▸ Exercise materials
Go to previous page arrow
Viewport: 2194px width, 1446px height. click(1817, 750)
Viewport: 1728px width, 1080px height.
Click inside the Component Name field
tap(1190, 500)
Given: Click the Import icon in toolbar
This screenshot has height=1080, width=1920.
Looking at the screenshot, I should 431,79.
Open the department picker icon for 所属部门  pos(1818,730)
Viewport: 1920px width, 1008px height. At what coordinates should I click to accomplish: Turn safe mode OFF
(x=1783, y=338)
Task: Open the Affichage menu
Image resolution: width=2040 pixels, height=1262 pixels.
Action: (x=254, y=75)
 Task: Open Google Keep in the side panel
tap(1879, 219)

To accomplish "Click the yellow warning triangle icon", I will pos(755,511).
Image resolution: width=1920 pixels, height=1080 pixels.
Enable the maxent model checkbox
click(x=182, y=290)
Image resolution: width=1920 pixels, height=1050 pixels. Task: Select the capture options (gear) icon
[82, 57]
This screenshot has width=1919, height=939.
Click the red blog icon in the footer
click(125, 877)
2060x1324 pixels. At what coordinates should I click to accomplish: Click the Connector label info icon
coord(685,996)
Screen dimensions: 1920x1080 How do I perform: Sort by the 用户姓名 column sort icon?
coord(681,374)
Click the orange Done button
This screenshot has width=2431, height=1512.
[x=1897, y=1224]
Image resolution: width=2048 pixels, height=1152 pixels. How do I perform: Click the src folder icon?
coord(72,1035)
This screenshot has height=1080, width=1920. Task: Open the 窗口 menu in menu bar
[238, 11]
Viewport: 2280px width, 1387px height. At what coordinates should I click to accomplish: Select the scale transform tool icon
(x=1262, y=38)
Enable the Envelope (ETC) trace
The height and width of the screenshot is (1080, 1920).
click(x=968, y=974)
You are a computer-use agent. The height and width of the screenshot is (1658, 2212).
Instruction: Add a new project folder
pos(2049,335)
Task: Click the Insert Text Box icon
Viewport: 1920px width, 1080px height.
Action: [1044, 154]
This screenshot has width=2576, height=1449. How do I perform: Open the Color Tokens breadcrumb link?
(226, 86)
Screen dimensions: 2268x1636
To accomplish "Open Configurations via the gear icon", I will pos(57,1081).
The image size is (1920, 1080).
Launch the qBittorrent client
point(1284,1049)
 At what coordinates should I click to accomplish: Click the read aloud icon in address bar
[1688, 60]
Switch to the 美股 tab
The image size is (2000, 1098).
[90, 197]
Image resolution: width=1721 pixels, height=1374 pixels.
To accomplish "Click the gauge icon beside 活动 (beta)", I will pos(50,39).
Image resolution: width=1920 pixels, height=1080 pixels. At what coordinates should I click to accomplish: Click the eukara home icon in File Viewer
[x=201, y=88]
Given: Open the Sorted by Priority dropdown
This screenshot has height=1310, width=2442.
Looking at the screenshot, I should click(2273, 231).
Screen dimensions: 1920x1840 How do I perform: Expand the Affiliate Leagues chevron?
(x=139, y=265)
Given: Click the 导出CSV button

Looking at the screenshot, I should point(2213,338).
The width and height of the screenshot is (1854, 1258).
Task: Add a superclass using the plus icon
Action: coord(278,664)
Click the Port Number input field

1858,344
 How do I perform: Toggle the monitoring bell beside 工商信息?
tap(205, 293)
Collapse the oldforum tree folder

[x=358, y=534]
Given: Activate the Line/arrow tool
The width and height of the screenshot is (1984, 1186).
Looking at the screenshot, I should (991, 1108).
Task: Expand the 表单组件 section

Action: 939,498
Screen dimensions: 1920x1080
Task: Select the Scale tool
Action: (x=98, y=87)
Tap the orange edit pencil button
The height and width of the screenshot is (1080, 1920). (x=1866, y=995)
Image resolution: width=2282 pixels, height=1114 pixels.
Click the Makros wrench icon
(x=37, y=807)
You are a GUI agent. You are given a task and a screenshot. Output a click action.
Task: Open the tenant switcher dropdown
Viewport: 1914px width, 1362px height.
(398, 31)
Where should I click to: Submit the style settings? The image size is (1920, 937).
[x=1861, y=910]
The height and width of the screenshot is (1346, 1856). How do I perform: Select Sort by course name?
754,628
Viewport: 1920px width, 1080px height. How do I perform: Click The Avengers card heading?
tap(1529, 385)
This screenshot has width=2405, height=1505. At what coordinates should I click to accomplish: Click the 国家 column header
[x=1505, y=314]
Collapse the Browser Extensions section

▸ Work to complete
State the number of lines in the material above in which the string "dropdown" appears, with no accompanying text.

▸ Solution to this task
2